Dans nos développements sur cette affaire, nous exposerons notre propre point de vue aussitôt après avoir rappelé les griefs de la requérante et les moyens de défense de la défenderesse.

1. a) La requérante soutient que sa confiance légitime aurait été trompée par des assurances données par la défenderesse.

Avant son entrée au service de la défenderesse, un membre de la Cour des comptes ainsi que des fonctionnaires responsables lui auraient donné des assurances sur l'avenir de sa carrière. Il lui aurait été indiqué, en particulier, que, pour la défenderesse, la titularisation de la requérante ne serait qu'une simple formalité.

La défenderesse rétorque à cela que, lors du recrutement de la requérante, aucune assurance ne lui aurait été donnée en ce qui concerne sa titularisation. Au demeurant, on ne percevrait pas de quelle manière une prétendue violation du principe de la confiance légitime devrait influencer la présente procédure.

b) La question de savoir si des assurances quelconques ont été données à la requérante lors de son entrée au service de la défenderesse peut rester ouverte. Cette question importe peu puisque le statut des fonctionnaires subordonne le recrutement, notamment dans l'article 29, à une procédure formelle, de sorte que d'éventuelles assurances contraires eussent été illégales et, partant, non contraignantes.

2. a) Par un autre grief, la requérante reproche à la défenderesse le fait que les jurys des concours nos CC/LA/20/82 et CC/LA/4/83 — composés des mêmes personnes — auraient, dans un bref laps de temps, interprété différemment les conditions d'admission au concours formulées en des termes identiques. La condition d'une « expérience professionnelle à un niveau responsable en rapport avec l'emploi à pourvoir » aurait été interprétée dans la première procédure citée d'une manière sensiblement moins
rigoureuse que dans la deuxième.

Étant donné que les conditions d'admission revêtiraient un caractère objectif, il serait possible de vérifier si elles ont été remplies.

Le jury ne disposerait d'aucun pouvoir d'appréciation dans la constatation de critères objectifs.

La défenderesse oppose à ces arguments qu'elle n'est pas compétente en tant qu'autorité investie du pouvoir de nomination pour apprécier les travaux d'un jury et, en particulier, les motifs qui ont conduit celui-ci à retenir ou à rejeter une candidature. Il ne lui appartiendrait donc pas de s'écarter de l'interprétation que le jury a donnée des termes « niveau responsable par rapport à l'emploi à pourvoir ».

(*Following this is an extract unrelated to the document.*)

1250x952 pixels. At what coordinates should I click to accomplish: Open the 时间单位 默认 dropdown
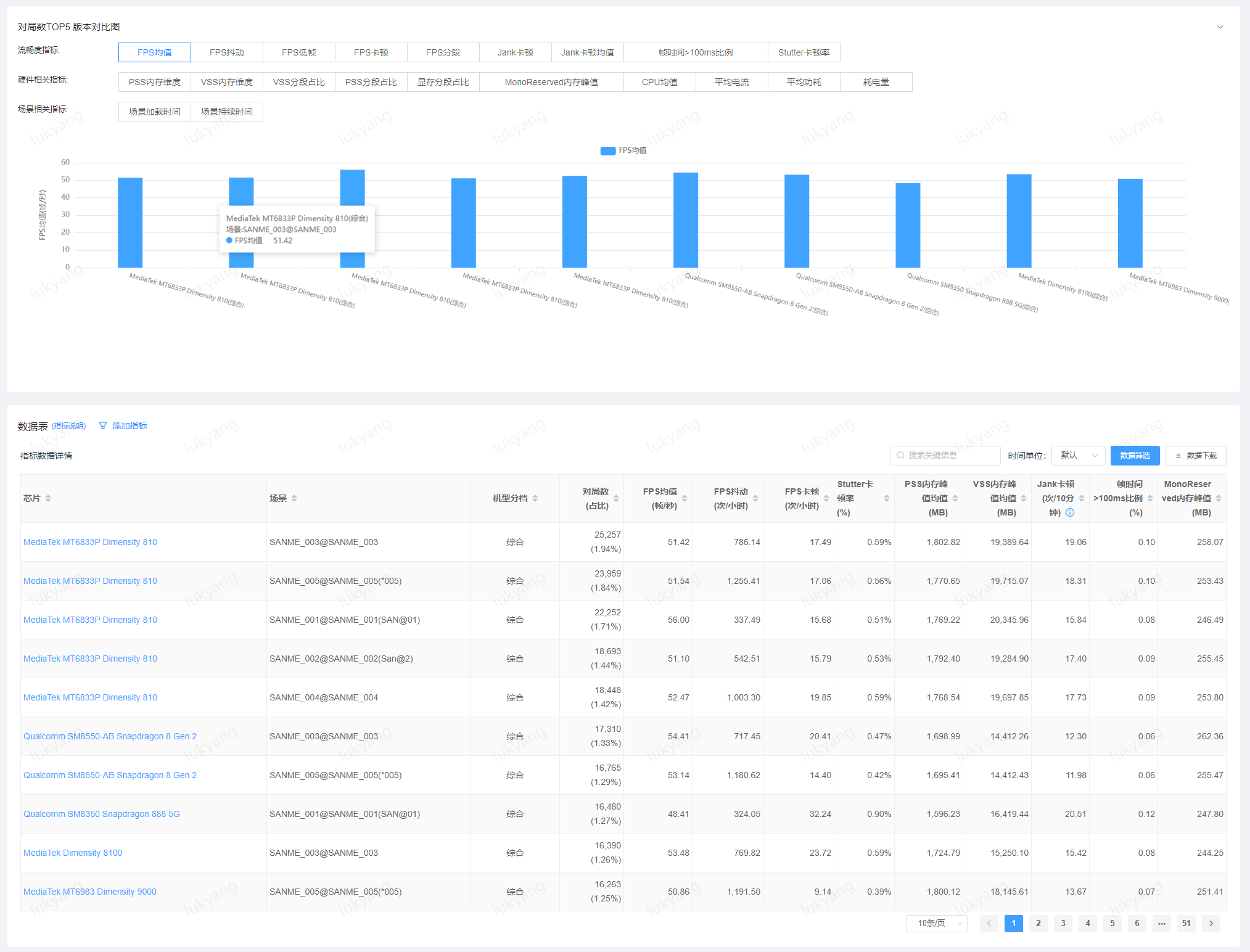point(1078,456)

Sans préjudice de cette considération, le jury serait cependant légitimement arrivé en l'espèce à la conclusion de la non-admissibilité de la candidature. Compte tenu du fait que l'emploi à pourvoir était un emploi de chef d'équipe, la nature même de ce poste aurait exigé que le jury demande au candidat une expérience significative en qualité au moins de réviseur. Il n'aurait donc pas suffi de justifier d'une durée minimale de l'expérience professionnelle requise, mais cette expérience aurait
aussi dû faire apparaître, en totalité ou en partie — selon l'appréciation du jury —, un niveau qualitativement plus élevé.

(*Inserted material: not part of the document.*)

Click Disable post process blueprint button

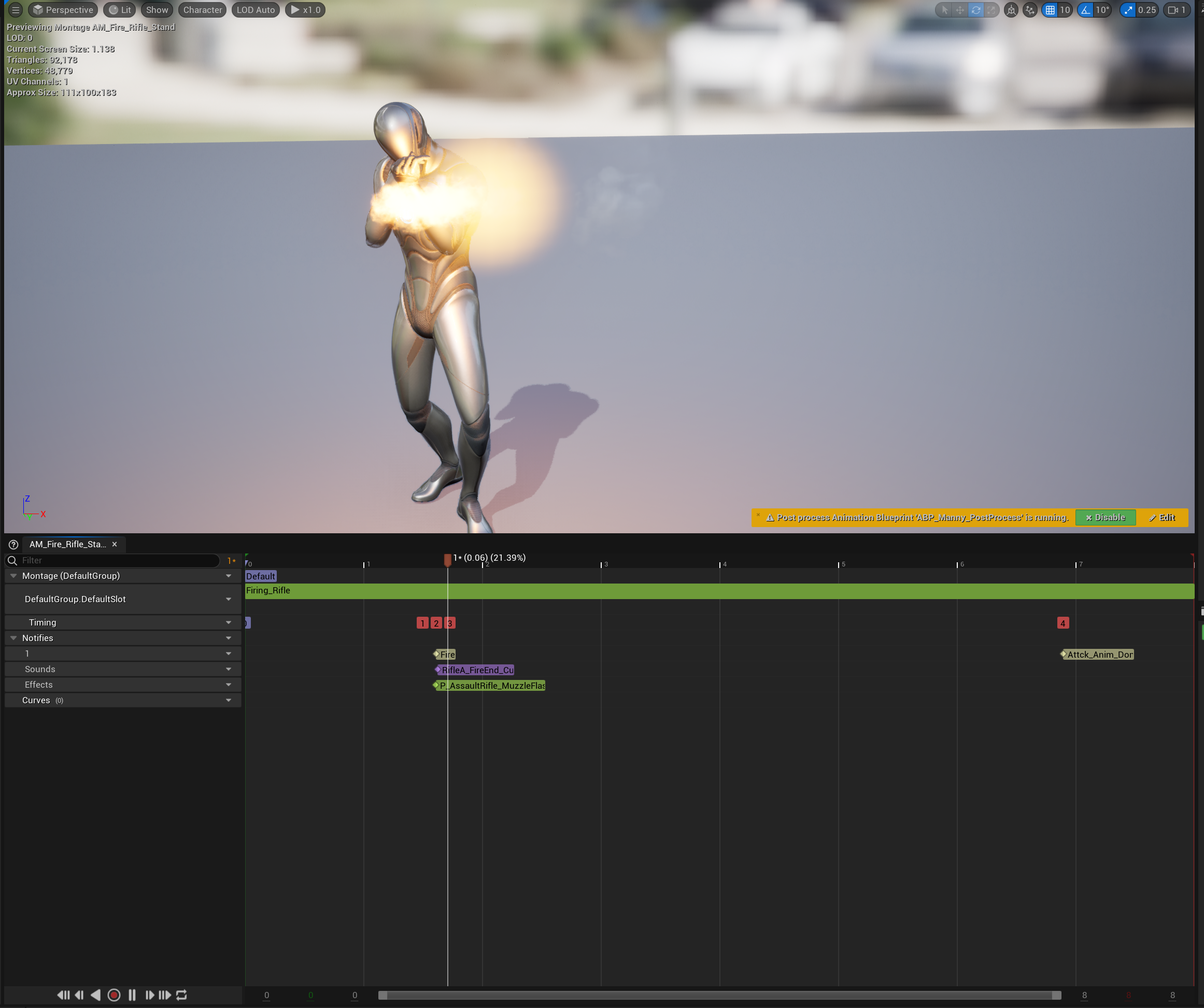[1105, 517]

Il ne serait pas possible d'établir une comparaison avec les conditions d'admission au concours no CC/LA/20/82 puisque ces deux concours visaient à pourvoir à des postes différents. L'objet des deux concours étant différent, les jurys auraient été fondés à apprécier différemment l'expérience professionnelle des candidats.

b) Il y a d'abord lieu de clarifier ici la question de savoir si la condition d'admission précitée constitue un critère objectif susceptible d'un contrôle juridictionnel ou s'il s'agit d'un critère qui requiert l'appréciation du jury. Dans cette dernière hypothèse, les décisions du jury ne pourraient pas être contrôlées quant à leur contenu dans la mesure où le jury disposerait alors d'une marge d'appréciation; dans ce cas, il resterait simplement à clarifier la question de savoir si la procédure
a été correctement appliquée.

L'avis de concours exige une « expérience professionnelle d'une durée minimale de dix années à un niveau responsable en rapport avec l'emploi à pourvoir ». Il s'agissait, ainsi que cela ressort de l'avis de concours, d'un emploi de chef d'équipe ou de réviseur.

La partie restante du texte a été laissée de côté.